Did I miss any discussion of what the "processing" is? Using the Stanford Part-O... | Hacker News

Hacker Newsnew | past | comments | ask | show | jobs | submit

		mcguire on Feb 16, 2016 \| parent \| context \| favorite \| on: What it looks like to process 3.5M books in Google... Did I miss any discussion of what the "processing" is? Using the Stanford Part-Of-Speech tagger, my goofy project, Ashurbanipal, can tag all the words in one book in about 8 seconds on one core, or ~25,000 books from the Project Gutenberg 2010 DVD image on my 4-core (hyperthreaded) laptop with a 10GB JVM heap in about 8 hours.

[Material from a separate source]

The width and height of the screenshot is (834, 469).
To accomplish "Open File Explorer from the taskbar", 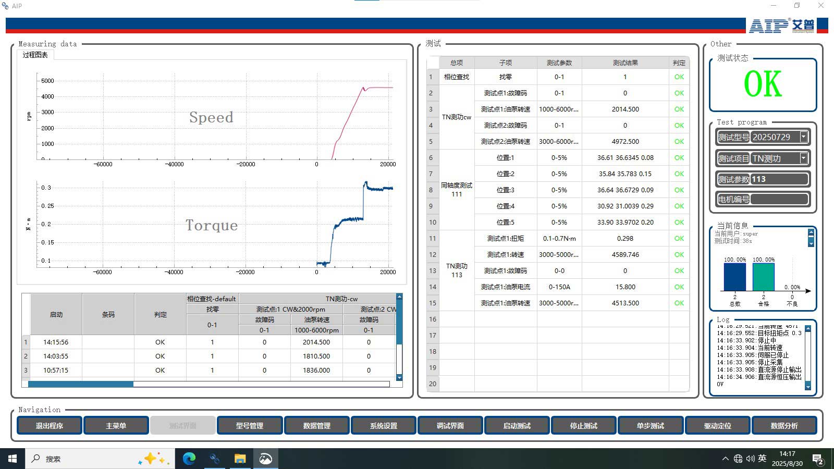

dholowiski on Feb 16, 2016 [–]

Nope, there was almost no mention of what this was actually used for. The closest I found was a mention of the final output:

"single output files, tab-delimited with data available for each year, merging in publication metadata and other information about each book"

[edit] More info in a link at the bottom of the article: http://blog.gdeltproject.org/3-5-million-books-1800-2015-gde...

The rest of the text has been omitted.